Gelelektrophorese Schritt für Schritt:

  1. Machen Sie 1xTAE (ausreichend, um das Agarosegel herzustellen und in das Elektrophoresegerät zu stellen).
  2. Machen Sie ein Agarosegel (ca. 5 mm dick) durch Schmelzen von Agarose und 1xTAE in der Mikrowelle; Lassen Sie die Flüssigkeit etwas abkühlen, bevor Sie sie in die Form geben.
  3. Sobald das Gel abgekühlt ist, legen Sie es in das Elektrophoresegerät, bedecken Sie es mit 1xTAE (gerade das Gel bedeckend) und entfernen Sie dann den Kamm.
  4. Sammeln Sie die PCR-Produkte aus dem Kühlschrank/Thermocycler.
  5. Machen Sie Flecken von Ladefarbstoff auf Parafilm. Der Ladefarbstoff ist mit GelRed vorgemischt, sodass Ihre Proben unter UV-Licht sichtbar sind.
  6. Fügen Sie eine Probe an einer Stelle hinzu, mischen Sie sie, indem Sie die Flüssigkeit in die Pipettenspitze hinein- und herausziehen, und geben Sie sie dann vorsichtig in eine Vertiefung im Agarosegel. Achten Sie darauf, das Gel nicht zu durchstechen oder Flüssigkeit aus der Vertiefung zu verschütten. Entsorgen Sie die Pipettenspitze.
  7. Wiederholen Sie den vorherigen Schritt für jede Probe und für eine Negativkontrolle (Mastermix und Milli-Q-Wasser anstelle von DNA). Verwenden Sie für jede Probe eine frische Spitze.
  8. Geben Sie die PCR-Leiter, ebenfalls gemischt mit Ladefarbstoff, in eine Vertiefung.
  9. Schließen Sie das Elektrophoresegerät an eine Stromversorgung an, wobei die negative Elektrode (schwarz) den Vertiefungen mit den Proben am nächsten liegt.
  10. Stellen Sie die Stromversorgung auf 80-120 Volt ein.
  11. Warten Sie, bis zwischen dem blauen und dem violetten Band eine etwa fingerbreite Lücke erscheint (ca. 20-30 Minuten).
  12. Trennen Sie die Stromversorgung und sammeln Sie das Gel vorsichtig aus der Flüssigkeit.
  13. Bringen Sie das Gel zur UV-Kamera und machen Sie ein Foto. Große DNA-Moleküle bewegen sich am langsamsten durch das Gel und sind daher den Vertiefungen am nächsten.

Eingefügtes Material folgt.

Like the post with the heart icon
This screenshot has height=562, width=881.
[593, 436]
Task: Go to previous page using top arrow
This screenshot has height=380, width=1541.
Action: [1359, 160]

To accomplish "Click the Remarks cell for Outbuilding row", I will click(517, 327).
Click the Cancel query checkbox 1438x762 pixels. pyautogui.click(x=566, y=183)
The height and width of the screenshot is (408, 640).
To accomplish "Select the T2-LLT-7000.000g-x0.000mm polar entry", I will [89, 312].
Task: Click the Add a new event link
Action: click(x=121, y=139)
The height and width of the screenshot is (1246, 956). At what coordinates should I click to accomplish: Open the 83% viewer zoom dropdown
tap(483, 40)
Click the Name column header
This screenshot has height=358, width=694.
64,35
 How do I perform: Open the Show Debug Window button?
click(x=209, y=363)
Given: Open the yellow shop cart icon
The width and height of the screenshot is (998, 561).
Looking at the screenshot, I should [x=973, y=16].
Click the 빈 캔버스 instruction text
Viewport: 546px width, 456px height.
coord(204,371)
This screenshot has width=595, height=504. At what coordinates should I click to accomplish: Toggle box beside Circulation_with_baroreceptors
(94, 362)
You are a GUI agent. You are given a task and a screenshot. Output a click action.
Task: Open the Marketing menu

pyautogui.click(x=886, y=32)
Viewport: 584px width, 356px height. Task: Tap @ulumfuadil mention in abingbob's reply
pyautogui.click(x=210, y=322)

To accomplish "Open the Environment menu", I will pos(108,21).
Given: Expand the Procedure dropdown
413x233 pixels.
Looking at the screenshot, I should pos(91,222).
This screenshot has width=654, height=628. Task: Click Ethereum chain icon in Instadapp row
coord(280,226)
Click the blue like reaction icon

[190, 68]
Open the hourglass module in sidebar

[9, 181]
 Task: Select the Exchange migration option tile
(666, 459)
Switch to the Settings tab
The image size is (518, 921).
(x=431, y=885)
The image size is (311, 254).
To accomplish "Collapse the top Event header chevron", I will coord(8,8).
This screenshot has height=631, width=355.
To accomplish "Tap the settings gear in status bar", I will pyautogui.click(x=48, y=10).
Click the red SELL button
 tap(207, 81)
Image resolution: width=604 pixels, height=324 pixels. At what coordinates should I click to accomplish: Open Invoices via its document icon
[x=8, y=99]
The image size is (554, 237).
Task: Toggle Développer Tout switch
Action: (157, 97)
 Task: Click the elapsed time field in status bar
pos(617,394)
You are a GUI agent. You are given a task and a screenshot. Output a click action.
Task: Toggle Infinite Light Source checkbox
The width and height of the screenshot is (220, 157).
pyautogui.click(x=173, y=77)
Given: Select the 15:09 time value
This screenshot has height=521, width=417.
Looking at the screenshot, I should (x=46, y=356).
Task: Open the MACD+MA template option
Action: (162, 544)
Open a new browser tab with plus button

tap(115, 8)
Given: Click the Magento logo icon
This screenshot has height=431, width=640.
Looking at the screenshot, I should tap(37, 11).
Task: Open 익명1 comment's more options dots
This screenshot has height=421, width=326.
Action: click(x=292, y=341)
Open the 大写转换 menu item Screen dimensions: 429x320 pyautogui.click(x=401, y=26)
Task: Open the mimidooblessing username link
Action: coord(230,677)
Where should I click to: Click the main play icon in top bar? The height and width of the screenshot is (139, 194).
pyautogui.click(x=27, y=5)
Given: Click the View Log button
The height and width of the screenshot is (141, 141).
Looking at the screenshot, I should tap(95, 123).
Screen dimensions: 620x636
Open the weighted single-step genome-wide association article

Und ein perfektes Ergebnis erzielt...

Geben Sie hier die Bildbeschreibung ein

Die Reihenfolge ist Kontrolle, weiblich, männlich, weiblich, männlich, weiblich, männlich, Leiter. Männchen haben ein Band, Weibchen zwei. Das letzte Paar war auf dem Bild nicht allzu gut zu sehen, aber auf dem Bildschirm im Kameraraum deutlich genug. Danke für die Tipps an alle! Entschuldigung, das Bild ist von geringer Qualität.

Fühlen Sie sich frei, diese Richtlinien neu zu erstellen, aber denken Sie daran, die Biology Stackexchange Community zu erwähnen!

das ist Hingabe! Danke, dass du das geteilt hast!